Like Richard III or Richard Nixon, Walt is consumed all along by
justified resentment of the success others stole from him, and by a rage
that his superior mind was out-foxed by unscrupulous colleagues. He
therefore lived and died his final years for human honor – for what Machiavelli calls virtu, a caustic, brutal inversion of Christian virtue. And there is some worldly justice in this – he was cheated, he was diminished, his skills were
eventually proven beyond any measure in ways that would never have
happened if he had never broken bad. And breaking bad cannot mean
putting a limit on what you are capable of doing. What Machiavelli
insisted upon was that a successful power-broker know how to be
“altogether bad.” You have to leave a woman choking on her own vomit to
her death. You have to murder a child on a toy scooter.

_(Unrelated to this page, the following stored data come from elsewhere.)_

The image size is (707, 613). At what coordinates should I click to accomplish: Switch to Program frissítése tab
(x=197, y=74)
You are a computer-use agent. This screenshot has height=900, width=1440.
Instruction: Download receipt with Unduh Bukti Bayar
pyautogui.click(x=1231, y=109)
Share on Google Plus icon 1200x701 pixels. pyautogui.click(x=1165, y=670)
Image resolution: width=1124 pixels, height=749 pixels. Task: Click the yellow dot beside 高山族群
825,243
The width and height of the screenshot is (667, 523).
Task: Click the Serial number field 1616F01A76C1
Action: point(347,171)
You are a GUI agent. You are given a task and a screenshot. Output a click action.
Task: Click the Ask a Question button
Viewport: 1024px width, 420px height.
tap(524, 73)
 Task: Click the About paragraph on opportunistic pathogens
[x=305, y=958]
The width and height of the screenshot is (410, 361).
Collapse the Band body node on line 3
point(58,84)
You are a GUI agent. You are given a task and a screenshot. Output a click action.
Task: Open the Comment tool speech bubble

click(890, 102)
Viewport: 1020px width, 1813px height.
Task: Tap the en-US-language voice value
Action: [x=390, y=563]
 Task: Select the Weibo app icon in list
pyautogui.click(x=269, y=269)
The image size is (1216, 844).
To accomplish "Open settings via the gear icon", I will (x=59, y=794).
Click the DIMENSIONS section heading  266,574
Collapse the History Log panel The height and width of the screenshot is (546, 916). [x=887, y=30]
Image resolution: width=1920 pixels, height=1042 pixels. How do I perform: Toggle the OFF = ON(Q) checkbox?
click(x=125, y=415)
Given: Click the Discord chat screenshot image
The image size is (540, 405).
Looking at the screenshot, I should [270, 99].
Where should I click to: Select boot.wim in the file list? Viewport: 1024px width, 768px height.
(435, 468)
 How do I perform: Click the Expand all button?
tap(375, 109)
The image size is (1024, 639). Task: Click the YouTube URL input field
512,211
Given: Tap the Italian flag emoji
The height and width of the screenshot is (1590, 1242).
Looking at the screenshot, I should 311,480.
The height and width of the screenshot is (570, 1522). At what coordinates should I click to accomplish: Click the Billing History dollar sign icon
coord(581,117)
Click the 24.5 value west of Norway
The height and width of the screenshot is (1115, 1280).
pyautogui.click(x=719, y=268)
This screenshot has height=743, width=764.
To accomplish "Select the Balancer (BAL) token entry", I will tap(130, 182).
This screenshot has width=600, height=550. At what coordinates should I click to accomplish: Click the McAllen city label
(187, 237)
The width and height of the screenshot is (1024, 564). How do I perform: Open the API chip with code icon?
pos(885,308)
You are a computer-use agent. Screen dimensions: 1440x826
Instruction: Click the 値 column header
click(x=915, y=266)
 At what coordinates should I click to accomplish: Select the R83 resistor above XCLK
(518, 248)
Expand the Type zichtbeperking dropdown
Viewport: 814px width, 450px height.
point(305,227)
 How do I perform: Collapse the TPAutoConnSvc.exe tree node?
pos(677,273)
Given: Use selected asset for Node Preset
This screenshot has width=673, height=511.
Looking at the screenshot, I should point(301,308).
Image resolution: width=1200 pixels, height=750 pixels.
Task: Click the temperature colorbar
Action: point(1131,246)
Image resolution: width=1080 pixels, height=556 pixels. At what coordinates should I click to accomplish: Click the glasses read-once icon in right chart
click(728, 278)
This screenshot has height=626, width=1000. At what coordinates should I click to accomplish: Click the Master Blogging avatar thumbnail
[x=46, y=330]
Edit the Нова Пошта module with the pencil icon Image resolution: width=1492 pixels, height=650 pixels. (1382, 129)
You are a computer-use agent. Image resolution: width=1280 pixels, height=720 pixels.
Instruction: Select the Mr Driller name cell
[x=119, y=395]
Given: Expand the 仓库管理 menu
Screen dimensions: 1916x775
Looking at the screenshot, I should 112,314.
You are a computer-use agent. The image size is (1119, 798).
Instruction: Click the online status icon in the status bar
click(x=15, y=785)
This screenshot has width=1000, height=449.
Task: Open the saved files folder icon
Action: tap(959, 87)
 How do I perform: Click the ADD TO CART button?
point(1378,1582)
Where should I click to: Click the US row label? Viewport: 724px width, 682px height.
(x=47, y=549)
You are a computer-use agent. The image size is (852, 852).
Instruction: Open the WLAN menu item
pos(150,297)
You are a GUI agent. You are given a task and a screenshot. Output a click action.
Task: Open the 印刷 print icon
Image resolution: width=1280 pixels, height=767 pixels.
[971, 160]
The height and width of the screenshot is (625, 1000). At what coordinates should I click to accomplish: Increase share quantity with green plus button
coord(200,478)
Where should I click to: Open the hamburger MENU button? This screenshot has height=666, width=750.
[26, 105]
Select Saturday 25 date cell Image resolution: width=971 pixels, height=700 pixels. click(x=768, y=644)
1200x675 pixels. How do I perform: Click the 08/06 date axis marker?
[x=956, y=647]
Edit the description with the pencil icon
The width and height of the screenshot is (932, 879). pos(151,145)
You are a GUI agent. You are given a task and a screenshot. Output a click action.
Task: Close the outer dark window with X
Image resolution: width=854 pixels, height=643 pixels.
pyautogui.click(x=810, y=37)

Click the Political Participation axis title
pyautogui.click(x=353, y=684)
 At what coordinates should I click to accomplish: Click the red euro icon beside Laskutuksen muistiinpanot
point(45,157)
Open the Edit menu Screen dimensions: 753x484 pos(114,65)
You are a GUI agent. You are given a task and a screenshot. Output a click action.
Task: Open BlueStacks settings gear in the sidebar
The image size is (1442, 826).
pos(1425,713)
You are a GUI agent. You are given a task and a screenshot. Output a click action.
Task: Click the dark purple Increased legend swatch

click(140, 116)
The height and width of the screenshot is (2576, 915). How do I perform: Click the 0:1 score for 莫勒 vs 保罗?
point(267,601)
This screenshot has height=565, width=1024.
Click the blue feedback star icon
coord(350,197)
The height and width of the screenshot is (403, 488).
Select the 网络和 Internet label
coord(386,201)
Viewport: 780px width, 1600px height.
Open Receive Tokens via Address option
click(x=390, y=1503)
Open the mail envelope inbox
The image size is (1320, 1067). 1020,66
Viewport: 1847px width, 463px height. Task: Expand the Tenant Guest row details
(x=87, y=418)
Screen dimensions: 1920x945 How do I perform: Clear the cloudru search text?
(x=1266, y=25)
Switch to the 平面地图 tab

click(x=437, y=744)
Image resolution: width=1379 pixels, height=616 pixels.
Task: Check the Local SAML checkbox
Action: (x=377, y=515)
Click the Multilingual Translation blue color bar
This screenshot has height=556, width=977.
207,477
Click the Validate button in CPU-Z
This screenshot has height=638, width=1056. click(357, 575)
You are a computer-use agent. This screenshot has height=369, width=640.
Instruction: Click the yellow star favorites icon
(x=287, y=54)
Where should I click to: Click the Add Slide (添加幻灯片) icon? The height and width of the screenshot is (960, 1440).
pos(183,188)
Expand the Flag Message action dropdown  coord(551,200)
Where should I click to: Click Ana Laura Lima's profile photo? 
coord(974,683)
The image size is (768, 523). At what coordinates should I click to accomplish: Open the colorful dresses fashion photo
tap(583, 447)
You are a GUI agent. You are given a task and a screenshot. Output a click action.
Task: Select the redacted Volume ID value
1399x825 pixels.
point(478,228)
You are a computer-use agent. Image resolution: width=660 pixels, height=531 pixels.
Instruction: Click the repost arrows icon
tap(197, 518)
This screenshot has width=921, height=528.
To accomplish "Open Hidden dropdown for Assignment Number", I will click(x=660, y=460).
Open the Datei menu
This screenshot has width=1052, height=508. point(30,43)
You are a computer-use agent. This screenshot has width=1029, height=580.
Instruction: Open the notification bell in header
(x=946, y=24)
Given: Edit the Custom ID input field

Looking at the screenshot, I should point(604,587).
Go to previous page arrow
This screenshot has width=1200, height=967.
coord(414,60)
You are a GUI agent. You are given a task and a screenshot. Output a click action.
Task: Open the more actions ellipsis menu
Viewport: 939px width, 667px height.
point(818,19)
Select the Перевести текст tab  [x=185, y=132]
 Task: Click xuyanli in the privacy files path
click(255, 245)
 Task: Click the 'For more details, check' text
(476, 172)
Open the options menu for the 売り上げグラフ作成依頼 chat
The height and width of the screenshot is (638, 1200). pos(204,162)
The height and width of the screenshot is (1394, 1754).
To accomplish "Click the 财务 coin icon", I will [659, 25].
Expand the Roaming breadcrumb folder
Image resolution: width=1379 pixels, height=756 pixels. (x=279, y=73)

But the script cheats. Why? Because Walter is already dying.
The calculations you make about your future do depend very much on how
far you can see ahead. And the cost-benefit analysis of “breaking bad”
when the alternative is imminently “dying alone” is rigged in favor of
the very short term, i.e. zero-sum evil. If Walt had had to weigh a
long, unpredictable lifetime of unending fear and constant danger for
his family and himself, he would have stopped cooking meth. As, indeed,
he did, when finally given the chance – only to be yanked back into the
life of a mobster by his brother-in-law, bored, sitting on a john. Nice
Shakespearean touch that, I thought.
And was he happy? Yes, but in a way that never really reflects any
inner peace. He is happy in a way that all millionaires and tyrants are
happy. His will is done. But we know that this does not lead to actual,
enduring happiness. Which is why, for me, Machiavelli’s great flaw is
that the life of such a brutally powerful figure, ruling by force and
fraud, is a mug’s game. Isn’t the consequence of his proud immorality a
never-ending insecurity? Do not most mob bosses live in fear every day
and die by the same methods they employ? Did we not see that happen to
Gus? Even to Mike? Did Saddam have a happy ending? Or Richard III? These
are lives mesmerizing in action but miserably, existentially insecure.
Remember Mike’s face as he took a last look at his grand-daughter. You
call that happiness?
So for me, Breaking Bad should be taught alongside Machiavelli – as a riveting companion piece.